In budding yeast, the dynamic behavior of Abp1and Arp2/3 complex are identical to Sac6 (Fimbrin, a marker for filamentous actin) (Kaksonen et al., 2005 and Martin et al., 2006), providing confidence that collectively these proteins act as faithful actin reporters.

8) Missing information in the Experimental Procedures:

(i) There is no strain table, which will be important for people wishing to request strains from this study.

(ii) There is no detailed description of how the genes were tagged. This is particularly important because the authors specifically test the effect of tag placement on molecular counts and dynamics of Las17.

(iii) Were tagged strains verified by sequencing?

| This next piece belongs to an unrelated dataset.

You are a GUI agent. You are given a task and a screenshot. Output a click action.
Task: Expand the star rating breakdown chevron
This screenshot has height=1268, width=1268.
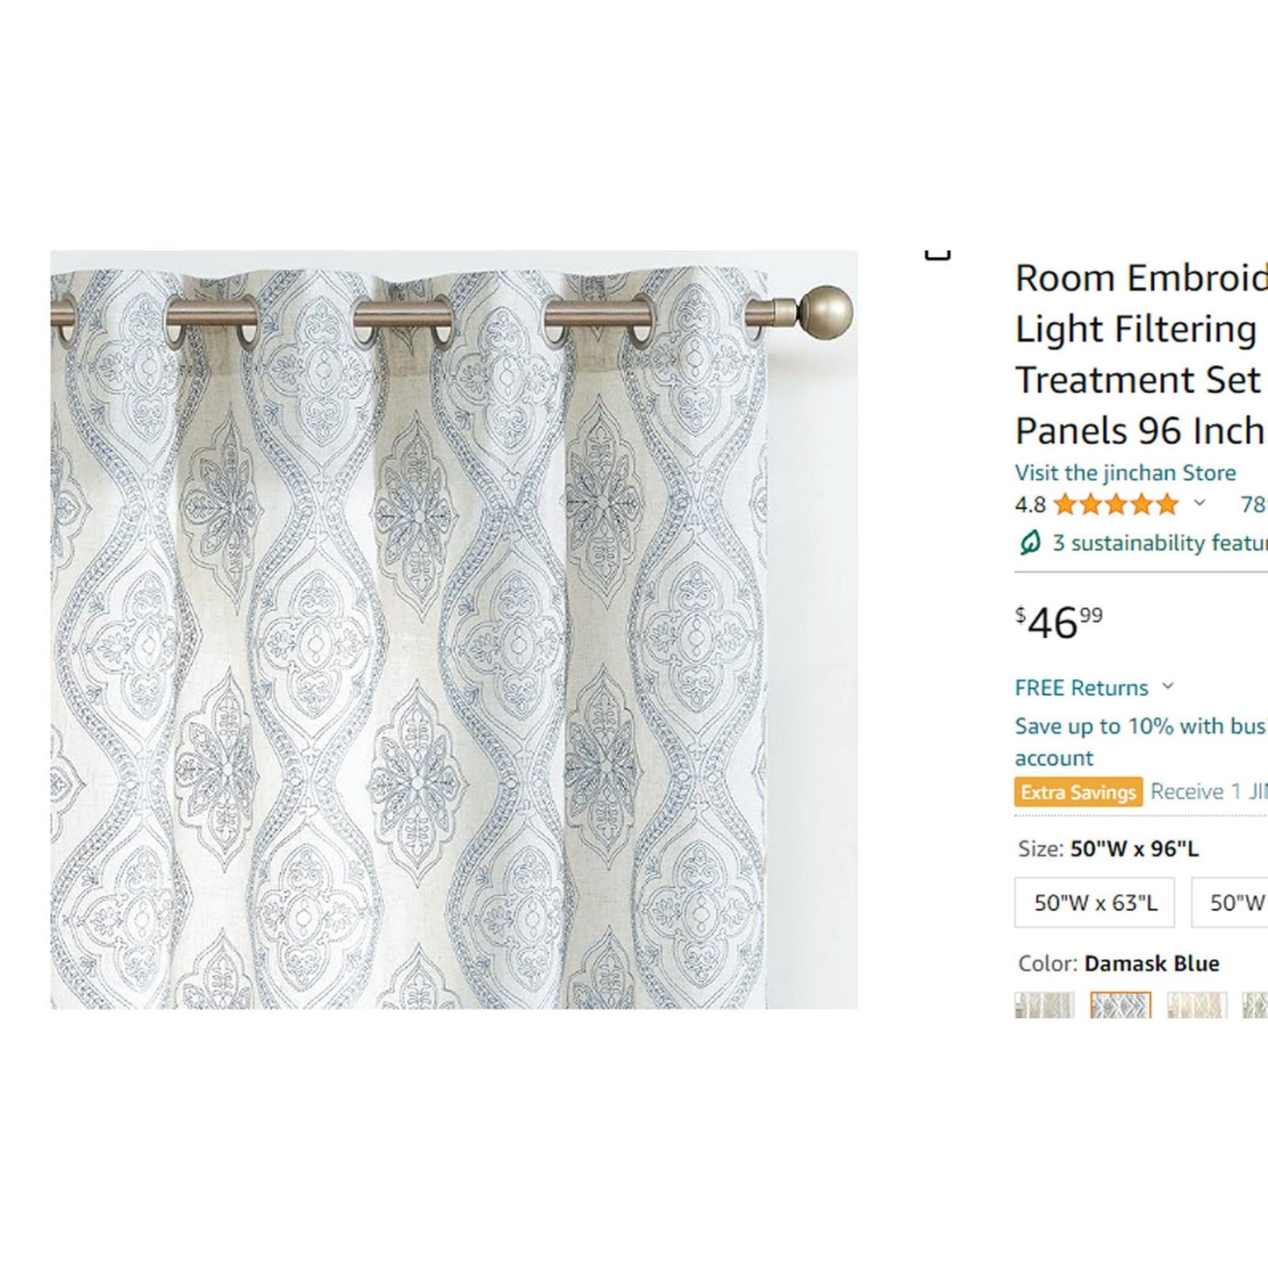1200,504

This is particularly important since a mutation in GFP tag (if present) can have an effect on fluorescence intensity and thereby skew the measurements.

We thank the reviewer for identifying this omission and added a strain table as Table 1. Most of the strains weused for molecular counting were used/published in previously studies (Kaksonen et al., 2005; Sun et al., 2006, Sirotkin et al., 2010). All constructs are amplified by high fidelity PCR and we have never detected altered GFP fluorescence. The Materials and methods section provides information on making chromosomally N-terminal tagged Las17. The GFP coding sequence followed by a gctgccgcagcggct linker was integrated into the chromosome before the LAS17 coding region by Gibson assembly cloning (NEB, Inc) and yeast transformation. The resulting strain was verified by DNA sequencing.

(iv) Figure 1—figure supplement 2 shows that for that figure cells were attached to ConA-coated coverslips but no information is given how this was done.

We added this information to the Materials and methods section. For live budding yeast cell imaging, cells were grown to early log phase at 25ºC. The cells in synthetic media were adhered to the surface of a concanavalin A coated coverslip, which was then inverted onto a glass slide, and sealed with vacuum grease (Dow Corning).